Later that night, Muggs takes Maizie to the Cortland party, and when she sees Andre flirting with Louise, she jealously confronts him. After overhearing their heated conversation, Louise finally realizes that Andre is a gigolo and asks him to leave. Later, the doorbell rings, and when Muggs answers it, he is handed a telegram, notifying the Cortlands of John's death in combat. Summoning Cortland from the dinner table, Muggs gives him the bad news. Grief-stricken, Cortland faints and the boys carry him to his room. While upstairs, they sneak into Roy's room and find a cap worn by one of the robbers. Muggs vows to reform the boy, and after the party, the boys follow Roy to the pool hall.
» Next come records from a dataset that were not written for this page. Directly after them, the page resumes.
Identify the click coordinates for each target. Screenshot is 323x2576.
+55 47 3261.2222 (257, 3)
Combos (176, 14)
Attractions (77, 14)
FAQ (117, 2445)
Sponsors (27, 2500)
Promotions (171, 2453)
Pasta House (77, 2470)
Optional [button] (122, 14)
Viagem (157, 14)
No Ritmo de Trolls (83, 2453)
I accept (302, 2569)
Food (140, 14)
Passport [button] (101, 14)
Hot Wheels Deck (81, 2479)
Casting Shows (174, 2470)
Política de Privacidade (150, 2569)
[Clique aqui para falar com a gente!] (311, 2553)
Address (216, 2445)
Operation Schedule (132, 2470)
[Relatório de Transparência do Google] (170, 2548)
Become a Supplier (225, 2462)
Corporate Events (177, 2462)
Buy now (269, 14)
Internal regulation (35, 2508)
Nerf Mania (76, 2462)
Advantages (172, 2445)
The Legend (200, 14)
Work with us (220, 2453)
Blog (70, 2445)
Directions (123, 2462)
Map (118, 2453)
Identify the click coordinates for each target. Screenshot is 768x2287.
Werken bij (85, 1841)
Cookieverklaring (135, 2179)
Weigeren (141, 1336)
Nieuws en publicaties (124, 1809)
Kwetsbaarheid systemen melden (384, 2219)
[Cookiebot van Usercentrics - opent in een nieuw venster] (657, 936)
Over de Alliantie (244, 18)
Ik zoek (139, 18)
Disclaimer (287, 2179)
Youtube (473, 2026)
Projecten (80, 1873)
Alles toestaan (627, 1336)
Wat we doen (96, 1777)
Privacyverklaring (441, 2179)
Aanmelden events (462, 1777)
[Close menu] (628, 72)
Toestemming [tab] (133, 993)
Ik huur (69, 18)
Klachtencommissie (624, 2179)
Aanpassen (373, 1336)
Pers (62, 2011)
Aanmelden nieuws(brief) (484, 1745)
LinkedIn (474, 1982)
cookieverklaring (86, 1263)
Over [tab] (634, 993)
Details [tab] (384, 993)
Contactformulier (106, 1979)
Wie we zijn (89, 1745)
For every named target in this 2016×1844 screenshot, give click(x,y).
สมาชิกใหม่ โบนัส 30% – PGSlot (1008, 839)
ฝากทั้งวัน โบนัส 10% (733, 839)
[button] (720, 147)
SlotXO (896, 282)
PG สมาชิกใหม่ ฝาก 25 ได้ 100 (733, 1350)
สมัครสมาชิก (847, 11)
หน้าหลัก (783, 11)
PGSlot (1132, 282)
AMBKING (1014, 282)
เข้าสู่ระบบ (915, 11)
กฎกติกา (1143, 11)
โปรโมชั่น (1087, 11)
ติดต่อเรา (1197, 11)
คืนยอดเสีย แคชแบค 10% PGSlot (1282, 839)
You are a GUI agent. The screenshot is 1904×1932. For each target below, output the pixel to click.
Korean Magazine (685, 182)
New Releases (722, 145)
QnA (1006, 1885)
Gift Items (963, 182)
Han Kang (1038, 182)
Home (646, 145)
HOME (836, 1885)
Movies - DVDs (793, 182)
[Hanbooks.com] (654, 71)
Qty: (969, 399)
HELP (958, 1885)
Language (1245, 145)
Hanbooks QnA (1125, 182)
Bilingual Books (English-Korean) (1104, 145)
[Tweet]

In the ensuing fight, Roy runs away and Muggs and the others chase him. During the mêlée, the crooks capture Skinny and take him hostage. When the boys catch Roy, Muggs challenges him to a boxing match to teach him a lesson. Hearing shouts coming from the gymnasium, Cortland goes to investigate and overhears Muggs interrogating Roy about the robbery. Soon after, Louise appears and announces that she has just received a phone call from Lefty, one of the crooks, who is threatening to harm Skinny if Roy informs on him. Angered, Roy agrees to lead the boys to Lefty's hideout. Once there, a brawl ensues and Muggs sends Roy home to safety.

After subduing the crooks, Muggs and the boys deliver them to Capt. Mathews at police headquarters. Soon after, Roy enters the captain's office and turns himself in. When Muggs eloquently defends Roy and pleads for leniency, the captain decides to release Roy and suggests that Muggs champion the boy's case in court. Just then, Cortland arrives and, after forgiving his son, offers Muggs and the boys his heartfelt thanks.

==Cast==

===The East Side Kids===
- Leo Gorcey as Muggs McGinnis
- Huntz Hall as Glimpy McClosky
- Billy Benedict as Skinny
- Al Stone as Herbie, Glimpy's cousin
- David Durand as Danny (a.k.a. Dave)
- Jimmy Strand as Pinkie (a.k.a. Lou)
- Buddy Gorman as Stinkie (a.k.a. Slug)
- Bobby Stone as Rocky (uncredited)

===Remaining cast===
- Gabriel Dell as Lefty
- Louise Currie as Louise Cortland
- Noah Beery as Captain Mathews
- Iris Adrian as Mazie Dunbar
- Herbert Heyes as John H. Cortland
- Robert Greig as Spevin - Cortlands' Butler
- Johnny Duncan as Roy Cortland
- Stanley Brown as Lt. Andre Dupree
- Patsy Moran as Mrs. McClosky
- Mary Gordon as Mrs. McGinnis
- Pat Costello as Spike
- Bernard Gorcey as Messenger with Telegram (uncredited)
- Merrill McCormick as An Arab (uncredited)
- Pat McKee as Fink, the Pool Hall Proprietor (uncredited)

===Notes===
- Only East Side Kids film for Al Stone. Stone will forever be remembered by fans of the series as Glimpy (Huntz Hall)'s obnoxious cousin Herbie.
- Leo Gorcey's father, Bernard, has a cameo as a telegram messenger.
- Although playing "Lefty", a villain in this film, actor Gabriel Dell was also a regular member of the Dead Ends Kids and East Side Kids.